Write out every line of the records below again, requests included, and shift each coordinate in the answers by adding 86 to both x and y. Leave the pictures out.

Data items:

▬▬▬▬▬▬

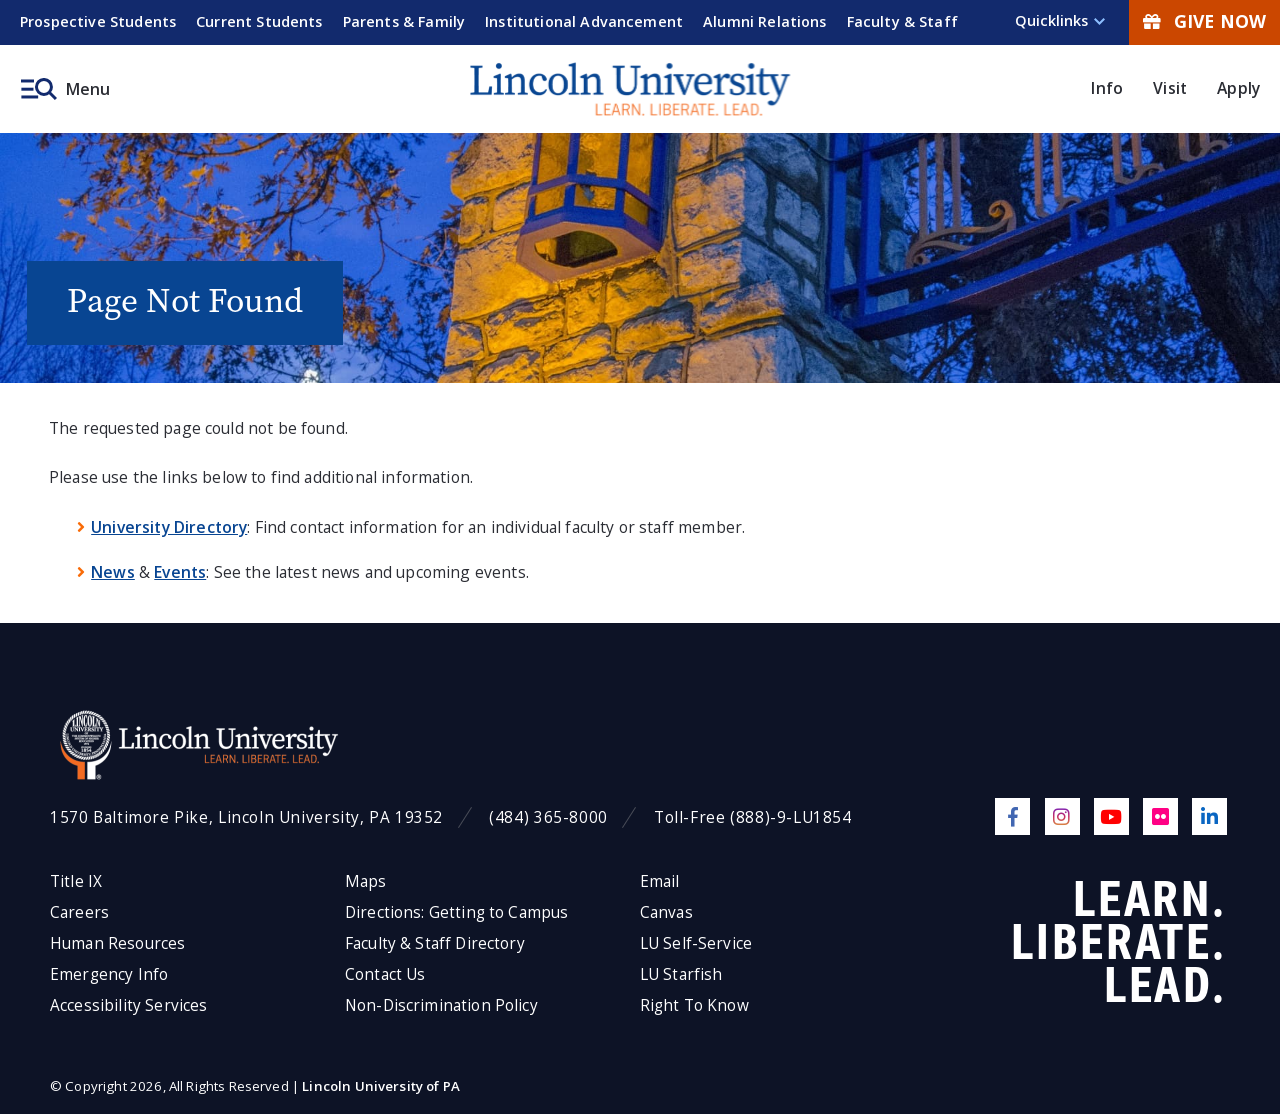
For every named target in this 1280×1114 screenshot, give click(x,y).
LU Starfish (681, 974)
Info (1107, 88)
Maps (366, 881)
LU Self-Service (696, 943)
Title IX (76, 881)
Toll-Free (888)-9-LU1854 (753, 817)
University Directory (169, 527)
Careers (79, 912)
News (113, 572)
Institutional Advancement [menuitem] (584, 21)
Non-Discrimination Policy (441, 1005)
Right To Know (694, 1005)
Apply (1238, 88)
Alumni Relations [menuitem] (765, 21)
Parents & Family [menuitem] (404, 21)
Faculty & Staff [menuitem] (902, 21)
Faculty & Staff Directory (435, 943)
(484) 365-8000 (548, 817)
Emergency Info (109, 974)
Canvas (666, 912)
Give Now (1204, 21)
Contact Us (385, 974)
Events (180, 572)
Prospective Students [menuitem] (98, 21)
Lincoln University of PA (381, 1086)
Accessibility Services (128, 1005)
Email (660, 881)
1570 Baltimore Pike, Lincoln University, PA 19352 (246, 817)
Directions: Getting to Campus (457, 912)
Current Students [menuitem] (259, 21)
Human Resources (117, 943)
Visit (1170, 88)
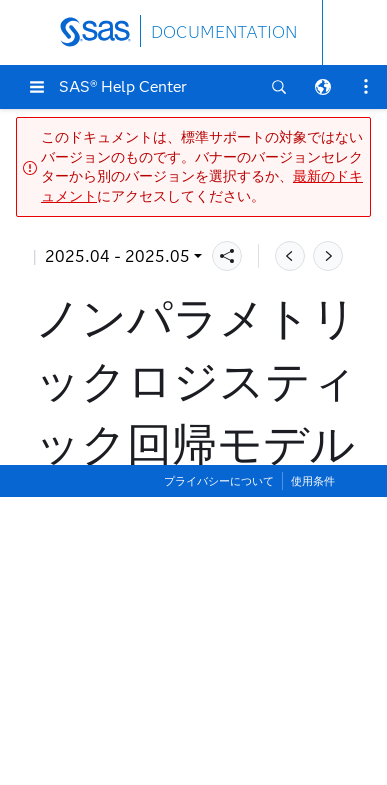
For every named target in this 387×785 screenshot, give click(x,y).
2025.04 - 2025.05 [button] (117, 256)
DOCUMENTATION (224, 32)
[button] (37, 87)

▬▬▬▬▬▬

_FULL SOLUTION_
For every named target in this 1280×1114 screenshot, give click(x,y).
LU Starfish (767, 1060)
Info (1193, 174)
Maps (452, 967)
LU Self-Service (782, 1029)
Title IX (162, 967)
Toll-Free (888)-9-LU1854 (839, 903)
University Directory (255, 613)
Careers (165, 998)
News (199, 658)
Institutional Advancement [menuitem] (670, 107)
Non-Discrimination Policy (527, 1091)
Right To Know (780, 1091)
Apply (1324, 174)
Alumni Relations [menuitem] (851, 107)
Parents & Family [menuitem] (490, 107)
Faculty & Staff [menuitem] (988, 107)
Faculty & Staff Directory (521, 1029)
(484) 365-8000 (634, 903)
Emergency Info (195, 1060)
Canvas (752, 998)
Give Now (1290, 107)
Contact Us (471, 1060)
Events (266, 658)
Prospective Students [menuitem] (184, 107)
Lincoln University of PA (467, 1172)
Accessibility Services (214, 1091)
Email (746, 967)
1570 Baltimore Pike, Lincoln University, PA 19352 (332, 903)
Directions: Getting to Campus (543, 998)
Current Students [menuitem] (345, 107)
Human Resources (203, 1029)
Visit (1256, 174)
For every named target in this 387×785 screenshot, give click(x,y).
2025.04 - 2025.05 [button] (203, 342)
DOCUMENTATION (310, 118)
[button] (123, 173)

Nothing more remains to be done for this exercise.